Why do so many American companies support the extermination of millions of potential future customers? It’s a question that the media really needs to start asking corporate executives.
After all, more than three dozen major American businesses fund Planned Parenthood – America’s leading abortion mill. Last year, more than 180 CEOs signed a full-page advertisement in the New York Times calling pro-life legislation “bad for business.” And after Georgia passed a heartbeat bill last May, eight Hollywood studios – including Disney, Netflix, CBS, and AMC – threatened to stop filming in the Peach State if the law went into effect.
Again, how is it good for businesses to kill off swaths of future consumers? If your company is directly involved in the abortion industrial complex, an argument could be made that you need to kill more babies to increase profits. But the companies that fund Planned Parenthood and oppose pro-life legislation don’t fit that bill.
Included among the companies whose CEOs signed the New York Times advertisement are Twitter, Away, Yelp, and Seventh Generation. They don’t perform abortions. Companies that fund Planned Parenthood, such as AT&T, Microsoft, Bank of America, and Starbucks, aren’t profiting from the anti-life business.

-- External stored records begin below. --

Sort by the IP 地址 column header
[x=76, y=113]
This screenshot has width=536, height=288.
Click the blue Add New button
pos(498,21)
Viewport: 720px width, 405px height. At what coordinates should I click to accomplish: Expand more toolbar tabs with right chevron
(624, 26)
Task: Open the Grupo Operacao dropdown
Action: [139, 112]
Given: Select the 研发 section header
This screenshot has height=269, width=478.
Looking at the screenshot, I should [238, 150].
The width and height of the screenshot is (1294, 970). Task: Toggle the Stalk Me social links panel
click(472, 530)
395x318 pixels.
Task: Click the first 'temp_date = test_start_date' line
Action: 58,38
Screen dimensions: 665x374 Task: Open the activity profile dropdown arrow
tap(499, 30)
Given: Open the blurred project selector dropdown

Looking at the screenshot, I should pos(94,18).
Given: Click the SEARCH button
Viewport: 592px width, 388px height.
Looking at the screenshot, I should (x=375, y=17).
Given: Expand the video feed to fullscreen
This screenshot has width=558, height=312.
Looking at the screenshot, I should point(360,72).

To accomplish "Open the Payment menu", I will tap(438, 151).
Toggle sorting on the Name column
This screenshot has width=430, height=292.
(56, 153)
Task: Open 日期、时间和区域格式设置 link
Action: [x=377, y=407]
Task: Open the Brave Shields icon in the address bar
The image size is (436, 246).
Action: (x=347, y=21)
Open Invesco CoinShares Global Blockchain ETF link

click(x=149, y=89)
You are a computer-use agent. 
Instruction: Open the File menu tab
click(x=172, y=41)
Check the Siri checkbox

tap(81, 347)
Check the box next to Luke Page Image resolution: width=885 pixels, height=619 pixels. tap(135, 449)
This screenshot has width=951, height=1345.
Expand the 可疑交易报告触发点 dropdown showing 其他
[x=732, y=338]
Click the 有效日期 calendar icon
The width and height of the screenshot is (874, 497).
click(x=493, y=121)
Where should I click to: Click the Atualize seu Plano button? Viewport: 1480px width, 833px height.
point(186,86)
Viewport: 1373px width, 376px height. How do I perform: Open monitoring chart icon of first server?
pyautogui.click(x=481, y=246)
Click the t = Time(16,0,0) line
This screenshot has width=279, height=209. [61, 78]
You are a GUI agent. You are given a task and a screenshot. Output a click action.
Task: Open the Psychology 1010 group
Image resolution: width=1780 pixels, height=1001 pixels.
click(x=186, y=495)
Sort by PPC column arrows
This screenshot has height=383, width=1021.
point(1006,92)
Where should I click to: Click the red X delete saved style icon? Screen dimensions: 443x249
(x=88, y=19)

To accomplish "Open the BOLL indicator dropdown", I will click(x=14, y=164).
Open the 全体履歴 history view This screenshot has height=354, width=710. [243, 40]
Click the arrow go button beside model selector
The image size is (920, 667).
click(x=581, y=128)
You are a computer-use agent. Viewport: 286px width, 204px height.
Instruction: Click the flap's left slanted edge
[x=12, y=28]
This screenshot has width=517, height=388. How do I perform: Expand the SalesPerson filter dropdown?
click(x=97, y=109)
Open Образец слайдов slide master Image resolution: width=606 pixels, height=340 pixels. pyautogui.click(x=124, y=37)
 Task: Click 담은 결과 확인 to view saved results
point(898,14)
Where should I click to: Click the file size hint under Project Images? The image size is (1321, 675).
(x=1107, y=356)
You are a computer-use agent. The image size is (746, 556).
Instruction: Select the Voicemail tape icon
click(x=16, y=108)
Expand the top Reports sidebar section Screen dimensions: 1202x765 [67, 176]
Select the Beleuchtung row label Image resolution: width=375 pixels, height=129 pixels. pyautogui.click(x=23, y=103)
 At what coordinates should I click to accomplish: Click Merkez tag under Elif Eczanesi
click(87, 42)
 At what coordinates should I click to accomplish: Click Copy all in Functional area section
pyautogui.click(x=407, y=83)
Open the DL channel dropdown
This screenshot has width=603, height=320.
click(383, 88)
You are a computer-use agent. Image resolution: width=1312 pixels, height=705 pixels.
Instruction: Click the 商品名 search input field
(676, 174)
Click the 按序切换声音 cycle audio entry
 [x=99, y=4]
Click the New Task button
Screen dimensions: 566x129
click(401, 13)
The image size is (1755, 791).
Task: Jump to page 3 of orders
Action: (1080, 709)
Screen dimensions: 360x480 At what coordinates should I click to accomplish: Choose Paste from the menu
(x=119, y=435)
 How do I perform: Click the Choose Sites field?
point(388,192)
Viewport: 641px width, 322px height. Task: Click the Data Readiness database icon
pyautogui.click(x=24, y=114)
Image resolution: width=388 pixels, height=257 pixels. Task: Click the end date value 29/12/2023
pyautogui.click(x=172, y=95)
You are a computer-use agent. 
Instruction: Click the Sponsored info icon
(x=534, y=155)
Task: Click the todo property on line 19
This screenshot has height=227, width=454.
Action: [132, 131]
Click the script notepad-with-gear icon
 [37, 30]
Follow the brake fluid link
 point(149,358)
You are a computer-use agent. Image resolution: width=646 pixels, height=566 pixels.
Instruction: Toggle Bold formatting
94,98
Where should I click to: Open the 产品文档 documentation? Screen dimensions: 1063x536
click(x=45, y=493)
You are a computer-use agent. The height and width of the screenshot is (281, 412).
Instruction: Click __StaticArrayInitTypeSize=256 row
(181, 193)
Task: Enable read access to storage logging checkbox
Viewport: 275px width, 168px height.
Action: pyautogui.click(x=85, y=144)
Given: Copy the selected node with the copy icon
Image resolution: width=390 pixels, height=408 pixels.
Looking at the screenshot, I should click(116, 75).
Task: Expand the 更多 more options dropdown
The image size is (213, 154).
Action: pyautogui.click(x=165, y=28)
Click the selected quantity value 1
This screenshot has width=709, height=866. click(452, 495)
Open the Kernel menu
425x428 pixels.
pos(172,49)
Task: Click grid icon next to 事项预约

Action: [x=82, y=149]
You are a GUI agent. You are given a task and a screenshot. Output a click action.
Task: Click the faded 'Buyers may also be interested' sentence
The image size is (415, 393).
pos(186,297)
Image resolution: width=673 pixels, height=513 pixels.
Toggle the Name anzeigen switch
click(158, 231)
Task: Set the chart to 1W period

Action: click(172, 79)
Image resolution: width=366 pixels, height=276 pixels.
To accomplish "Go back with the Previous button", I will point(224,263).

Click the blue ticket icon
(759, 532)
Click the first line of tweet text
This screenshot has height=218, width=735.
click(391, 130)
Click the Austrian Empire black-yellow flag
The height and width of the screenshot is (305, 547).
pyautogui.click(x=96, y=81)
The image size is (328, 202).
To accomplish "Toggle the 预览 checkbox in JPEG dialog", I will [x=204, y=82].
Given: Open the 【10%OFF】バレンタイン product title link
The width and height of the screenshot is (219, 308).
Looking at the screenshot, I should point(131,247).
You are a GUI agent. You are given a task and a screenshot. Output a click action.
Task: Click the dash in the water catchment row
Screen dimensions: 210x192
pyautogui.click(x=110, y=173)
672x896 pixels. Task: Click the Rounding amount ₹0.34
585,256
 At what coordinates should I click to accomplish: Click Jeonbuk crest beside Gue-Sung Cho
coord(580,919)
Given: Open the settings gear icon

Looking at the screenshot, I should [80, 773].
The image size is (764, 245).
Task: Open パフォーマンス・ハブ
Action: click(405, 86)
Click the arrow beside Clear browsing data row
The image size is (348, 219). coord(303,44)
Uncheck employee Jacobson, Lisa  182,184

Nike’s funding of Planned Parenthood is even more perplexing considering that it makes enormous revenue from the African American community. After all, Planned Parenthood was founded by a racist white woman, Margaret Sanger, and racial disparities in abortion abound. As noted in the Wall Street Journal, “Nationally, black women terminate pregnancies at far higher rates than other women… In 2014, 36% of all abortions were performed on black women, who are just 13% of the female population.”
You would think with all this support for abortion and opposition to pro-life legislation, that the abortion machine would be satisfied with its standing in corporate America. You’d be wrong.
According to an article published recently in CG Roll Call, left-wing activist investors are ramping up the pressure on numerous companies to support pro-abortion initiatives. The article notes that a “group of 36 investors managing $236 billion in assets sent a letter to CEOs of more than 30 companies asking them to discuss their positions related to sexual and reproductive health care, including contraception and abortion.”
As part of this initiative, activists in the As You Sow network have filed five shareholder resolutions – the first resolutions to focus principally on abortion since Roe v. Wade was decided in 1973. The proposals, two of which were filed with Macy’s and Progressive, are ostensibly designed to have companies report on the effect of pro-life legislation on their workforces. However, the activists behind these efforts have a very tough time containing their anti-life zeal and goals.
Allan Pearce of Trillium Asset Management made it clear that this effort is designed to get corporate America to take liberal positions in culture wars. He said, “[t]hey risk losing one way or another — you’re going to risk losing customers, you’re going to risk losing employees. So it’s kind of like companies almost have to take a stance, and just trying to be neutral is something that you can’t really do.”
The message is clear: Get into the abortion debate, get on our side, or we are coming after you.
This is part of a common design that I described in The Hill last August. I explained, “Liberal activist shareholders have a well-defined pattern of altering corporate behavior… First, a progressive shareholder group, almost always from the As You Sow network, files a shareholder resolution demanding a company make a pro-ESG policy statement… Once the left has the statement it wants, it next targets those companies with proposals calling for further action on those stated principles.”
The As You Sow abortion proposals are step one. And this liberal network is so brash, it is flatly telling corporations what is coming next.
Shelley Alpern of Rhia Ventures couldn’t hide her group’s political goal in filing these resolutions, telling CQ Roll Call, “lobbying and political contributions that ultimately fund candidates or groups backing abortion restrictions do implicate companies.”
The threat is real. Once these companies make any positive statement on abortion, these investor advocates will dictate corporate PAC giving away from pro-life candidates.
That is why the companies facing these proposals must reject them. And pro-life investors and customers need to reach out to these companies to voice their opinions.
Companies can – and indeed should – remain neutral in the culture wars. But they need to hear from both sides in order to have the political courage to do so.
Justin Danhof is general counsel for the National Center for Public Policy Research and director of the center’s Free Enterprise Project.